Motivation ----------
I) We want a fast, controlled source of project dependencies to make it easy and fast to build Geronimo.
We are able to include binary jars from other outside projects in our official releases, because
a) it's clear that we are the publisher of the combined work that is our release b) there has been sufficient oversight by the releasing PMC to ensure that the licenses and re-distribution terms for the third party jars are appropriate
In order to do have a maven repo that includes third party jars, we must
a) make it clear that we are *NOT* the publisher of the third party jars, but we are just redistributing it under appropriate terms as defined by the publisher b) we can demonstrate that the PMC had oversight and control over the contents of the repository to monitor the content, license and re-dist terms
II) For any community member that is interested in tracking the external dependencies (and there is an increased awareness in commercial users due to liability and indemnification issues), the following proposal provides a clear stream of specific messages never buried in commit noise to allow an observer to track changes in project dependencies.

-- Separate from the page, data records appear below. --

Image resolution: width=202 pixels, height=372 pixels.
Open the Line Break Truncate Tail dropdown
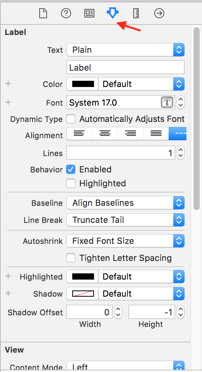point(125,220)
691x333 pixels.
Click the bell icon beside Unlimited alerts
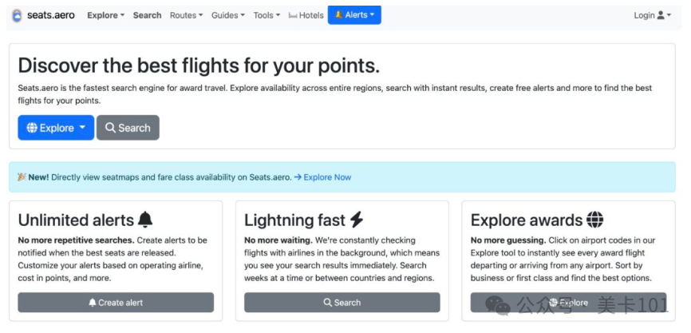click(x=145, y=220)
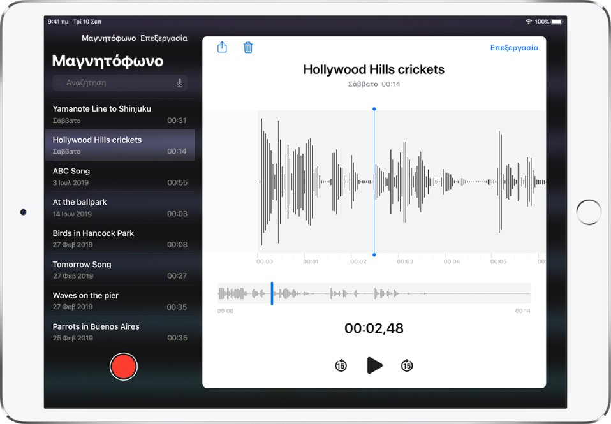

So the proposal is then to create a maven repository for the use of the Geronimo project. If the basic idea is sound, lets iron out the details. Here's a start :
Structure --------- - maven structure - include a license file for each third-party artifact we have
This is a normal feature of a Maven repo. We should also require that an appropriate POM is installed so that contributors can be identified.
- include a INFO file for each third-party artifact containing - source of jar - source's statement about redistribution
We should also include INFO for each release identifying the third-party jars that it uses. This means there is an easier place to look than the content of a distribution.
Contents
--------
- top-level index page clearly describing purpose and intent of repository (0)
- all third-party dependencies needed by current and recent-in-time build (1)
- snapshot versions of Geronimo build artifacts for "sister" projects like OpenEJB that have a [soon-to-go-away] tight dependency on core geronimo code
- release versions of Geronimo build artifacts (maybe not..)
(0) can we add a short note put into our maven output that says "Geronimmo 3rd party dependencies will be sourced from the project-specific geronimo repository" or such?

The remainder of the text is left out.